284- Abdest gerekleri aralıksız yapıldığı hâlde,
havanın sıcaklığı veya beden ısısının fazla olması ve benzeri sebeplerden
dolayı ıslaklık kurursa, abdest sahihtir.
285- Abdest arasında yürümenin sakıncası yoktur.
Öyleyse yüz ve kollar yıkandıktan sonra birkaç adım atılır ve sonra baş ve ayak
mesh edilirse, abdest sahihtir.
11) Yüz ile kolların yıkamasını ve baş ile ayakların meshini insanın kendisi yapmalıdır. Başka biri insana abdest aldırırsa veya suyu yüzüne ve kollarına ulaştırmasında, baş ve ayaklarını meshetmesinde yardımcı olursa, abdest batıldır.
286- Abdest alamayan kimse, kendisine abdest
aldırması için bir yardımcı tutmalıdır. Yardımcı ücret isterse, imkanı olursa,
vermelidir. Ama niyeti kendisi yapmalı ve kendi eliyle meshetmelidir. Eğer
yapamazsa, yardımcısı onun elinden tutmalı ve mesh edilecek yerin üzerine
çektirmelidir. Bu da mümkün olmazsa yardımcı onun elindeki ıslaklıktan alarak başını ve ayaklarını
meshetmelidir. Mümkün olduğu takdirde bunun yanı sıra, farz ihtiyat
gereği, teyemmüm de edilmelidir.
287- Abdestin amellerinden hangisini tek başına
yapabiliyorsa onu kendisi yapmalı ve yardım almamalıdır.
12) Su kullanmanın abdest alan için bir sakıncası olmamalıdır.
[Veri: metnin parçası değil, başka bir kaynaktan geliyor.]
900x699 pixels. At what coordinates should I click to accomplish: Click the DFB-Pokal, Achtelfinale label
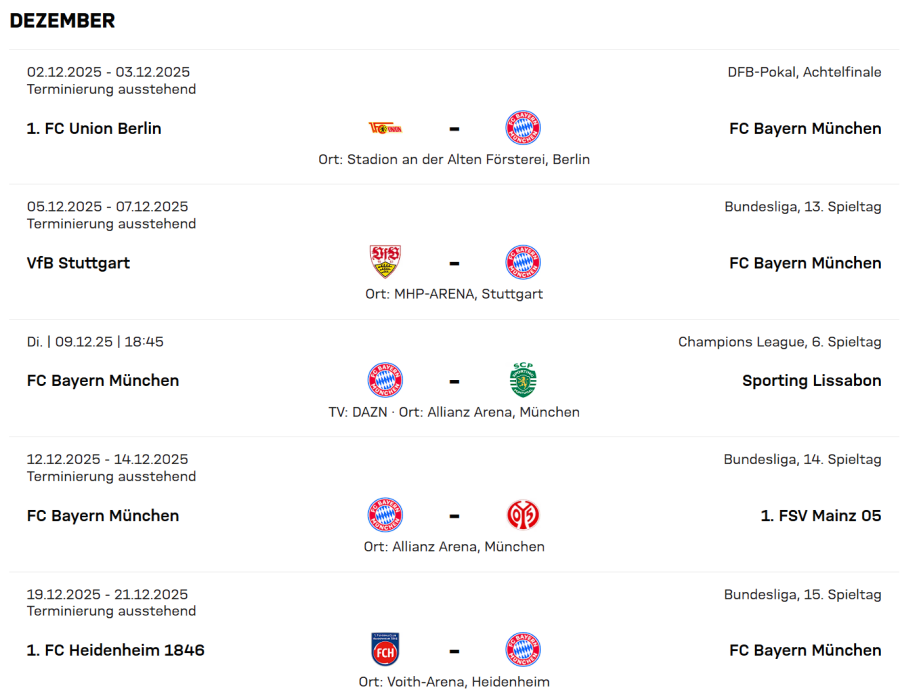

288- Abdest aldığında hastalanacağından veya suyu
ab-deste harcadığı takdirde, susuz kalacağından korkan kimse,
abdest almamalıdır. Suyun kendisine zarar vereceğini bilmeyip abdest alır ve
sonra da zararlı olduğunu anlarsa ab-desti sahihtir. Ancak müstehap ihtiyata
uygun olan, alınan abdestle namaz kılmaması,
teyemmüm etmesi ve eğer o ab-destle namaz kılmışsa, namazını
yenilemesidir.
289- Abdestin sahih olacağı miktarda az bir
suyla yüzünü ve ellerini yıkadığında zararı olmaz da ondan fazlasının zararı
olursa, o miktar suyla abdest almalıdır.
13) Abdest organlarında suyun bedene ulaşmasını önleyecek bir engel bulunmamalıdır.
290- Abdest organlarına bir şeyin yapıştığı
bilinir ama onun, suyun ulaşmasına engel olup olmadığında şüpheye düşülürse, o
şey giderilmeli veya suyun, onun altına geçmesi sağlanmalıdır.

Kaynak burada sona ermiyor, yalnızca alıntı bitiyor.